A. Human-Based Social Engineering

Human-based social engineering refers to person-to-person interaction to get the required/desired information. An example is calling the help desk and trying to find out a password.

1. Impersonating an employee or valid user: "Impersonation" (e.g. posing oneself as an employee of the same organization) is perhaps the greatest technique used by social engineers to deceive people. Social engineers "take advantage" of the fact that most people are basically helpful, so it seems harmless to tell someone who appears to be lost where the computer room is located, or to let someone into the building who "forgot" his/her badge, etc, or pretending to be an employee or valid user on the system.

2. Posing as an important user: The attacker pretends to be an important user - for example, a Chief Executive Officer (CEO) or high-level manager who needs immediate assistance to gain access to a system. The attacker uses intimidation so that a lower-level employee such as a help-desk worker will him/her in gaining access to the system. Most of the low-level employees will not ask any question to someone who appears to be in a position of authority.

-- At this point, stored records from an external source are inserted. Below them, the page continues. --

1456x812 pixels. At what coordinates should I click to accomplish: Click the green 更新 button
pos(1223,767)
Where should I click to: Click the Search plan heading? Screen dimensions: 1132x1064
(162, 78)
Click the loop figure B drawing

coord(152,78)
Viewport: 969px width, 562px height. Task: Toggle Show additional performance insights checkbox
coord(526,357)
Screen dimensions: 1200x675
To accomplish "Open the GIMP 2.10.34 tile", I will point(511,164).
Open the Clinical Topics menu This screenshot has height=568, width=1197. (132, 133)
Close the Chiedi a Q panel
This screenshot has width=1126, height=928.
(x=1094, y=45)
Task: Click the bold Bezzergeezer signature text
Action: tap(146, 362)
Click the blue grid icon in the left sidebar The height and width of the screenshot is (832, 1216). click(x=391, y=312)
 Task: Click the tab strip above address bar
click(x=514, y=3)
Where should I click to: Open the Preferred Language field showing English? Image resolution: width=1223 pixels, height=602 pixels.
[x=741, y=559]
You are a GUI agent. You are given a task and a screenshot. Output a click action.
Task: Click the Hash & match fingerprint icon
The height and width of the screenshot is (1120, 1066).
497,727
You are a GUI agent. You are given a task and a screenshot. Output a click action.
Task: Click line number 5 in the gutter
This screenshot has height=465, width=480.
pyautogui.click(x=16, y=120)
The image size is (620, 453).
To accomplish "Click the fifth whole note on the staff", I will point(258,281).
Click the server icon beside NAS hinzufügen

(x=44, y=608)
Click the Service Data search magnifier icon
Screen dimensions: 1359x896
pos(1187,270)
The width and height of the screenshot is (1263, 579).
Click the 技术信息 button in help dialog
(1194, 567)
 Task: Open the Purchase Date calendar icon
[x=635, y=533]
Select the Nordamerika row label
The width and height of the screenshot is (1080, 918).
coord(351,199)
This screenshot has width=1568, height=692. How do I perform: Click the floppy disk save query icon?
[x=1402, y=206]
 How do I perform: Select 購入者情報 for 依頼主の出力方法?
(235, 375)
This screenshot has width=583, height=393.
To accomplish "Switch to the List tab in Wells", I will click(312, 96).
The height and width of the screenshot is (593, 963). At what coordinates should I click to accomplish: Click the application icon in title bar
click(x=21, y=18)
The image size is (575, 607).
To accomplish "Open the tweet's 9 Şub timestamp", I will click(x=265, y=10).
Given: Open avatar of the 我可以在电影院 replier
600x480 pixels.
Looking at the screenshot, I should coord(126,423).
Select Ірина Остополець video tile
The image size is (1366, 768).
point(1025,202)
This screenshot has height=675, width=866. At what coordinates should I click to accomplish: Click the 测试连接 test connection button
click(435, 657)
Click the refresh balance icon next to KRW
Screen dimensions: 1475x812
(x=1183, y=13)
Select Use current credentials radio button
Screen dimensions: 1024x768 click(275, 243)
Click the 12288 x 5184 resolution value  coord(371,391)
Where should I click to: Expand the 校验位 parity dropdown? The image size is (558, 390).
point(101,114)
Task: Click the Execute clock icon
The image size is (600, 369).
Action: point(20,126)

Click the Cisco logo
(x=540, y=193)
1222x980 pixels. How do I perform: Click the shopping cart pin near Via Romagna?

3. Using a third person: An attacker pretends to have permission from an authorized source to use a system. This trick is useful when the supposed authorized personnel is on vacation or cannot be contacted for verification.

4. Calling technical support: Calling the technical support for assistance is a classic social engineering example. Help-desk and technical support personnel are trained to help users, which makes them good prey for social engineering attacks.

5. Shoulder surfing: It is a technique of gathering information such as usernames and passwords by watching over a person's shoulder while he/she logs into the system, thereby helping an attacker to gain access to the system.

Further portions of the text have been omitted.